## Exercise description
Report how many lines below include the string "Best". Please keep the reply to that number.

## Exercise inputs
::::::::::

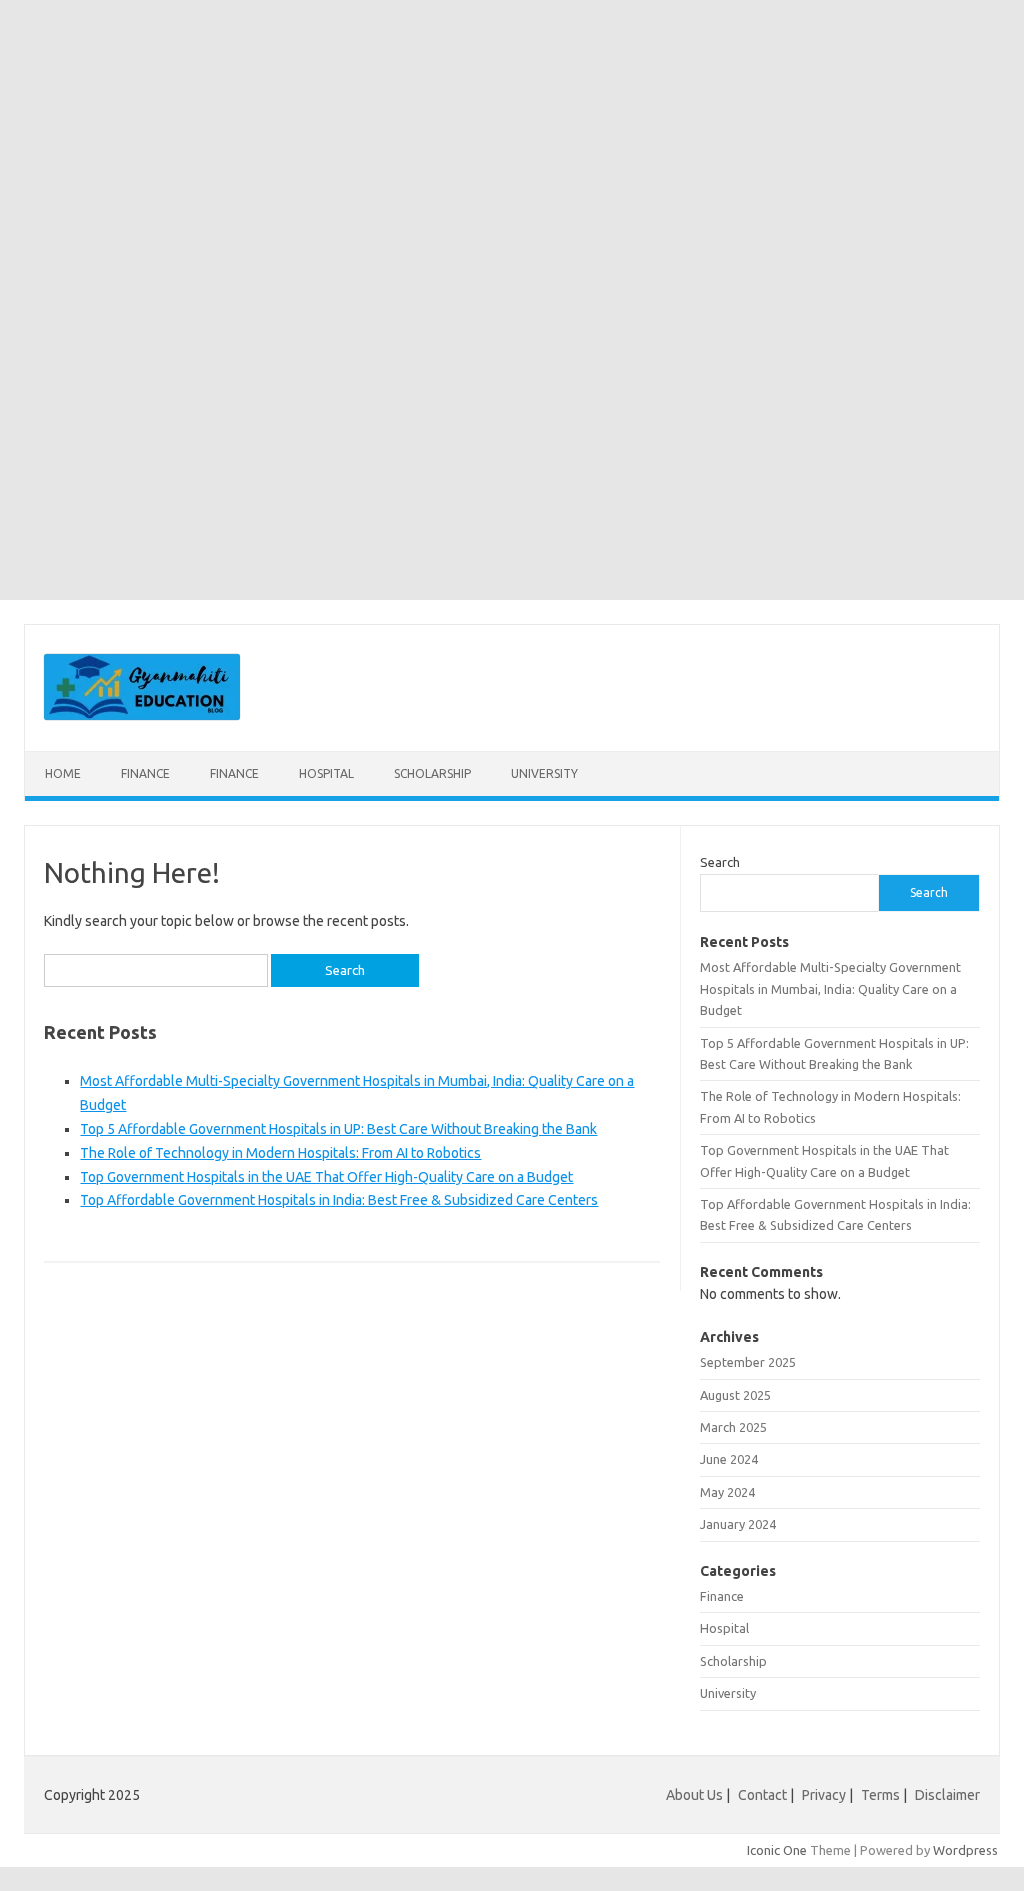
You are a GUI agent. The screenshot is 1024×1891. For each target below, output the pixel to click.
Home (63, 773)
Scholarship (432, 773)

::::::::::

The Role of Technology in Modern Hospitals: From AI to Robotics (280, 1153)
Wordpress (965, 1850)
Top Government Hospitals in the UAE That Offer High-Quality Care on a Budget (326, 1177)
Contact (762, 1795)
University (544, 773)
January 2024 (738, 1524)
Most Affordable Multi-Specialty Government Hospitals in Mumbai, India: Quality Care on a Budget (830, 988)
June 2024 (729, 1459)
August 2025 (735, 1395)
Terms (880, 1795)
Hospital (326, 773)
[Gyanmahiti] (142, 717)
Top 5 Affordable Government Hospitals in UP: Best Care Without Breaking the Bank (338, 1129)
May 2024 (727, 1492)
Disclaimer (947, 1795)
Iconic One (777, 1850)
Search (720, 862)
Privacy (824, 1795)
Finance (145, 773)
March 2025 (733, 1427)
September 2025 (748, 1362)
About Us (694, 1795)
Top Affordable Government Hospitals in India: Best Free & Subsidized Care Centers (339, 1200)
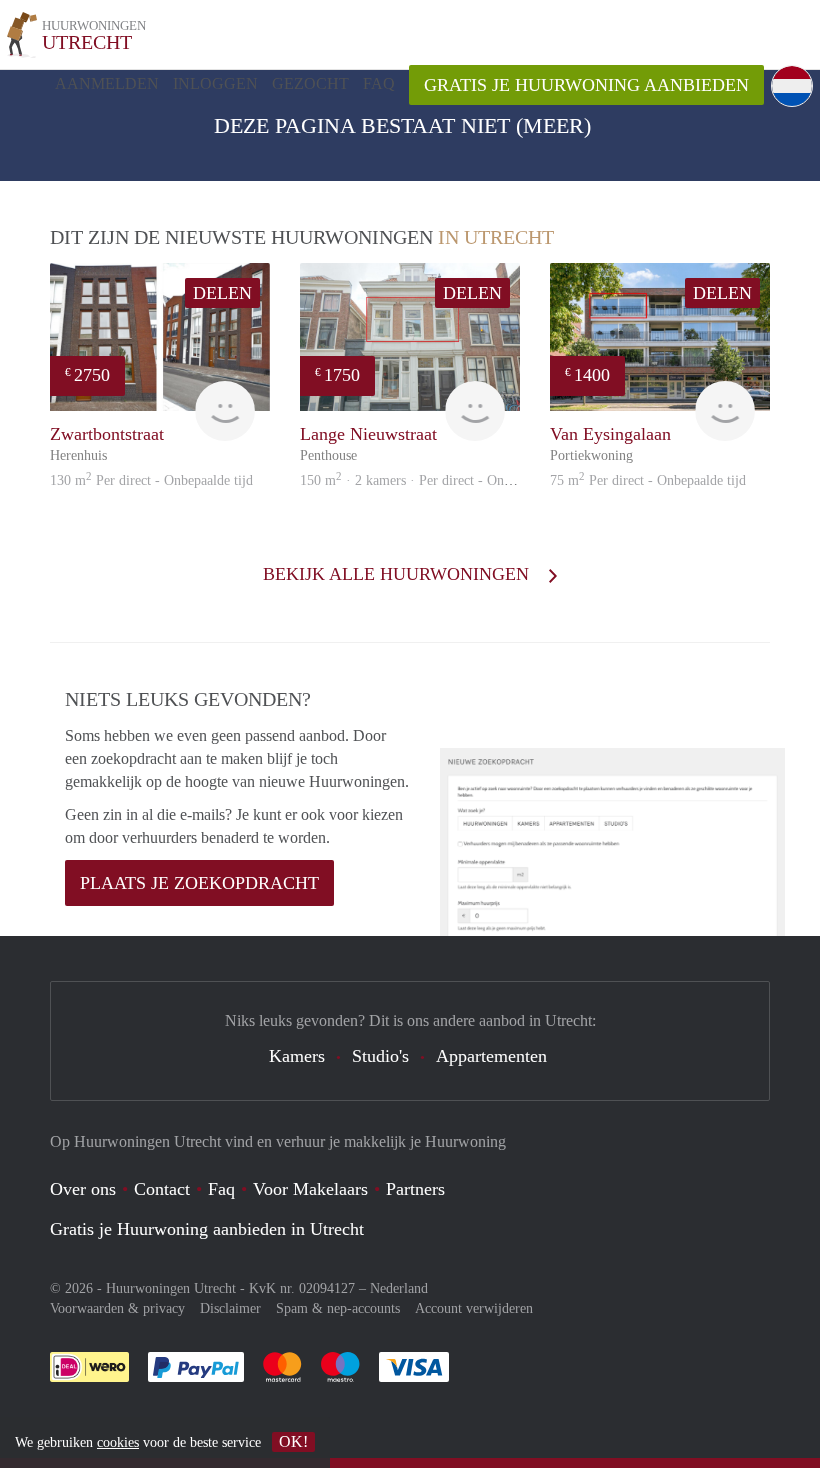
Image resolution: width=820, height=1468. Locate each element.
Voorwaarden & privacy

::::::::::

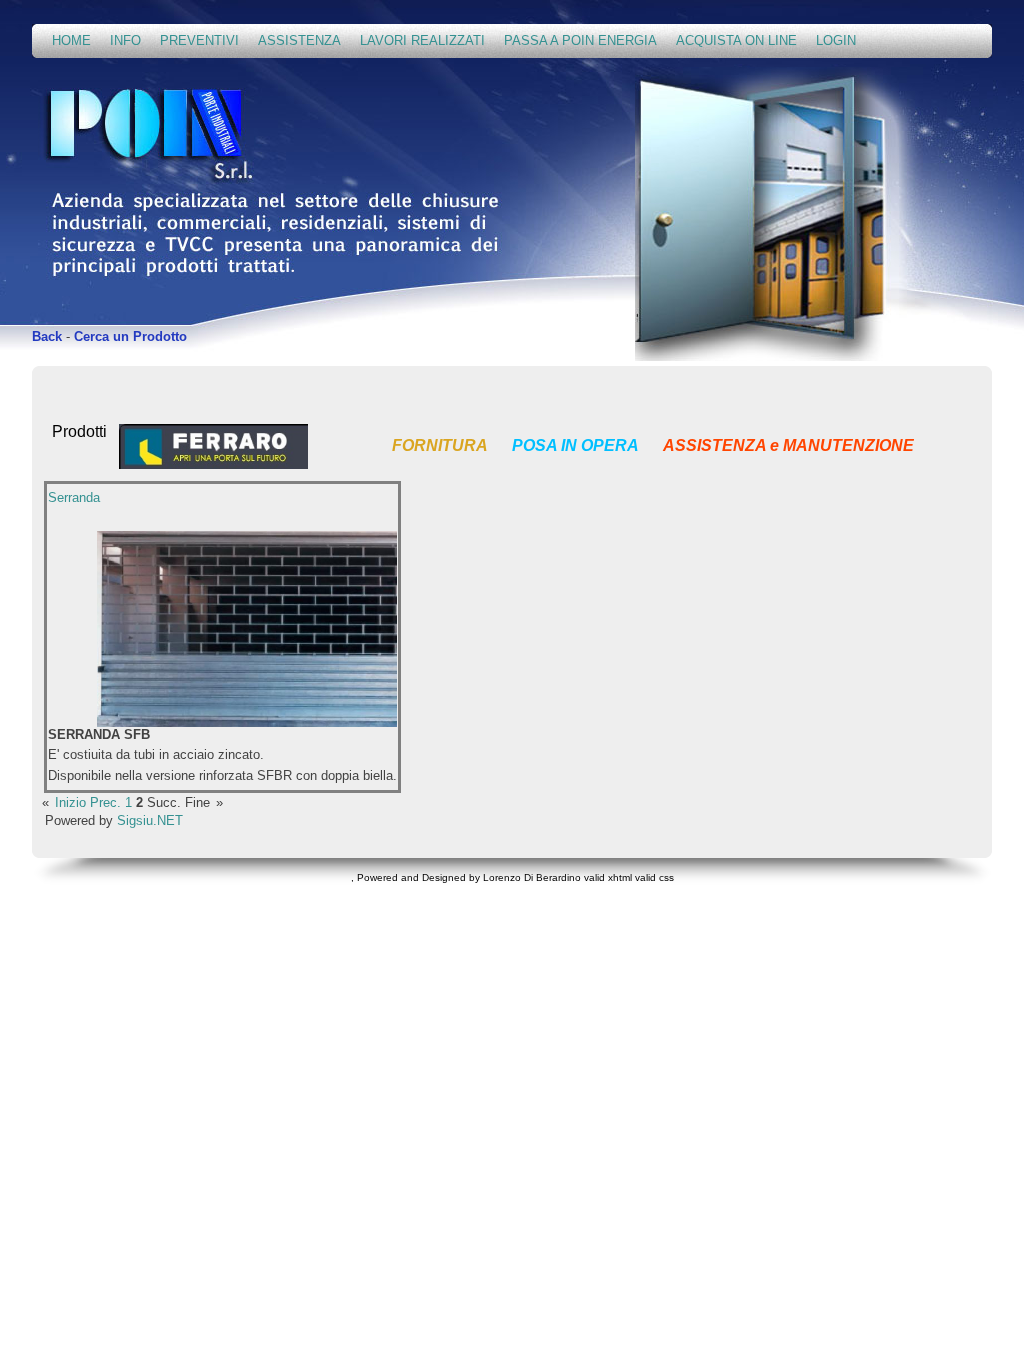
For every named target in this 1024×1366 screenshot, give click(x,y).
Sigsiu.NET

::::::::::

## Written response
2